Meskipun banyak yang beranggapan dia bukan Taehyung, tapi dia percaya. Nalurinya sebagai hyung tak pernah salah. Hyung ya? Namjoon merasa bersalah setiap mengingat jika ia adalah hyung dari pemuda polos ini. Hyung macam apa yang tak bisa melindungi sang adik. Hyung macam apa yang tak bisa meyakinkan dirinya dan keluarganya untuk membawa sang adik pulang bersamanya. Hyung macam apa dia ini?

"Hyung? Namjoon hyung?" panggil Victor yang melihat Namjoon melamun terus di sampingnya.

"Iya Tae.."

"Tae?" Victor terheran dengan nama itu. Jimin yang mendengar nama itu langsung menyenggol Namjoon agar segera sadar dari lamunannya.

"Ahh,,Tae.. maksud hyung, ada apa Victor-ah?" Victor menggeleng pelan.

"Tidak apa-apa hyung. Aku takut kau kesambet jika terlalu lama melamun." Namjoon terkekeh pelah.

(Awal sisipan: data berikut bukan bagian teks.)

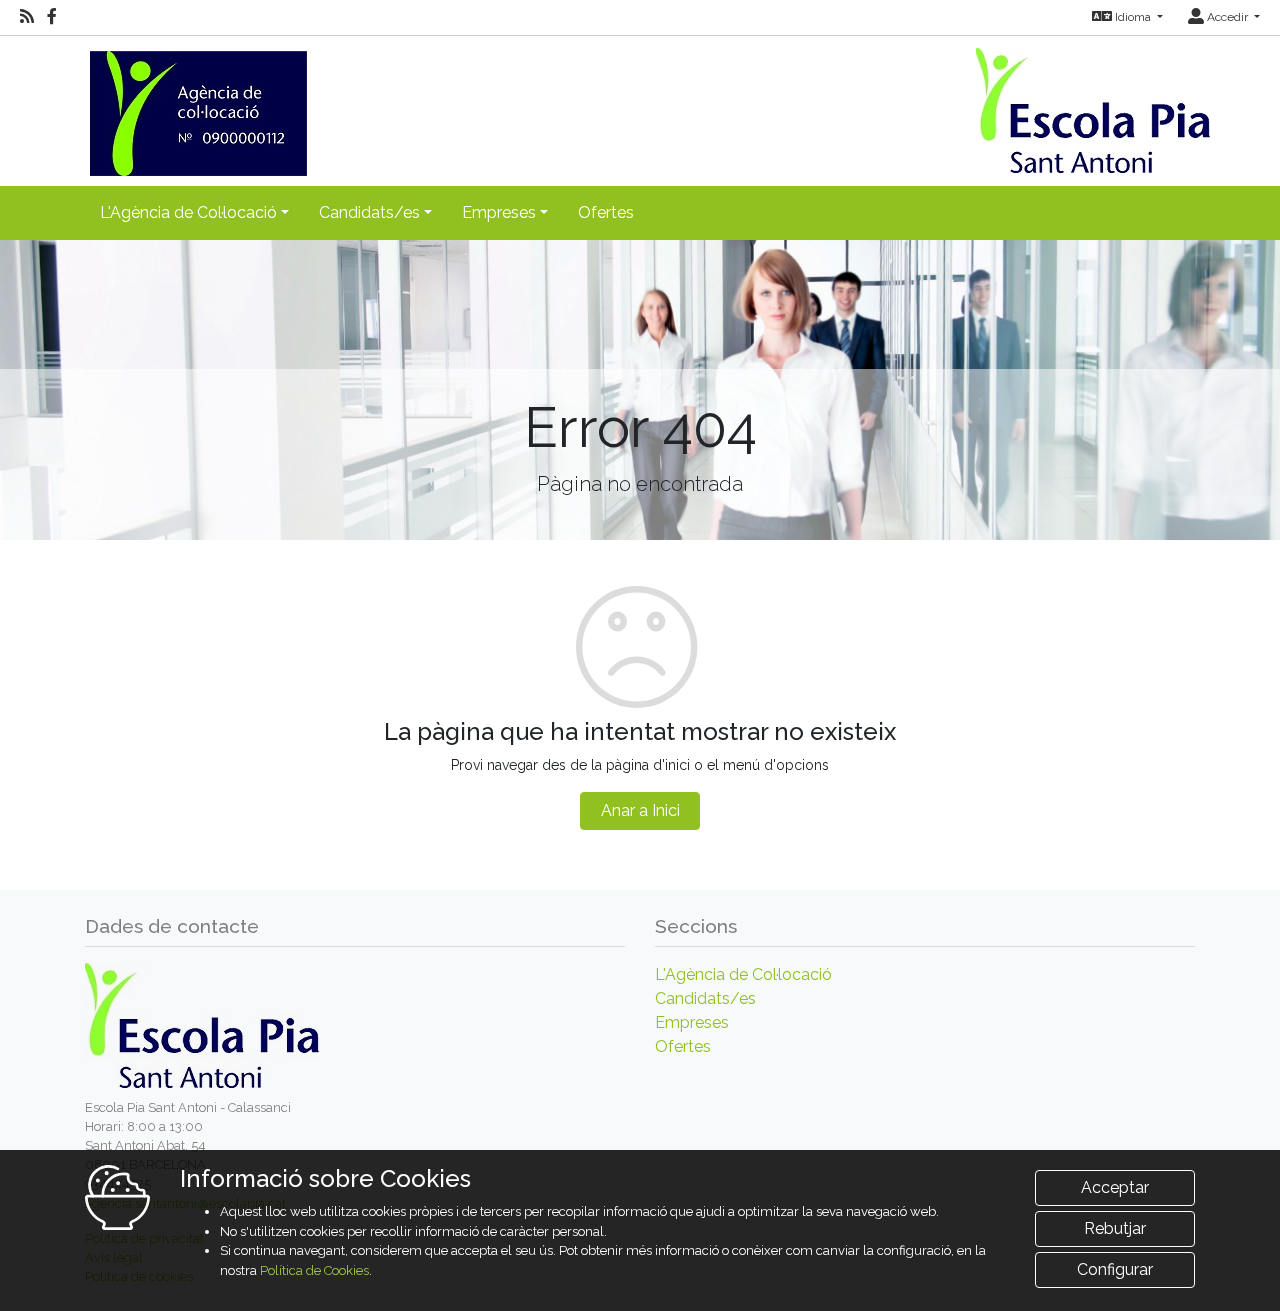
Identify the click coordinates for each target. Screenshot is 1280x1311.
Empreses (692, 1022)
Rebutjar (1115, 1228)
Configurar (1115, 1269)
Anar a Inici (640, 810)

"Terimakasih,Vi" ucapnya sembari mengelus pelan surai coklat Victor yang membuat pemuda itu terdiam. Jimin yang melihat adegan akrab itu hanya bisa mendengus pelan.

"Vi, aku ingin mengobrol sebentar dengan Tuan Kim sebentar. Boleh?" Victor mengangguk polos dan melanjutkan acaranya 'makan cemilan'.

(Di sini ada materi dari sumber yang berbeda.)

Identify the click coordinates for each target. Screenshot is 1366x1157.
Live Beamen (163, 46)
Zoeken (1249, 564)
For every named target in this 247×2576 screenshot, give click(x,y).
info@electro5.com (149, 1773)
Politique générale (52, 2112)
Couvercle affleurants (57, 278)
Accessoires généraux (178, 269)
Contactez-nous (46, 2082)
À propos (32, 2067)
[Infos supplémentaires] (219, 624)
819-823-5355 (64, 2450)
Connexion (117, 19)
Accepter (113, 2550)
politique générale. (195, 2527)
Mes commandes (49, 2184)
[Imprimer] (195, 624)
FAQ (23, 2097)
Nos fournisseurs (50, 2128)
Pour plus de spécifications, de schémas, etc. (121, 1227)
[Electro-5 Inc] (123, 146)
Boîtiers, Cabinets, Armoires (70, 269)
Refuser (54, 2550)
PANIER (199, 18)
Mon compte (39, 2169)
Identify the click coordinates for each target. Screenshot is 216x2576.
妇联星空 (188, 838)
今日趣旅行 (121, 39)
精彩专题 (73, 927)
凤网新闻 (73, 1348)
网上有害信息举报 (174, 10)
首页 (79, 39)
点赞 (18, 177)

Jimin menyeret tangan Namjoon begitu saja. Membawa ke sisi dari taman itu agar Victornya tak mendengar percakapannya.

"Auw.. tolong sopanlah sedikit dengan orang yang lebih tua." Jimin dengan cepat melepas genggamannya pada tangan Namjoon.

"Langsung saja. Ada perlu apa anda kemari Tuan Kim Namjoon. Apa anda masih ingin membawa Victor kami pergi bersama anda? Apa tak cukup kejadian itu untuk anda?" Jimin sudah dipenuhi rasa kesal. Namjoon hanya menanggapi pertanyaan Jimin dengan senyuman.

"Bukankah aku sudah bilang? Lagi pula Tuan Jung Hoseok mengijinkanku untuk menjenguknya. Aku juga hyungnya sama sepertimu. Aku sudah lama sekali tak bertemu dengannya. Sampai-sampai aku ingin sekali menangis dan memeluknya hanya karena ia memanggilku 'Namjoon hyung'." Namjoon terkekeh pelan, namun terdengar menyedihkan di telinga Jimin. Jimin terdiam.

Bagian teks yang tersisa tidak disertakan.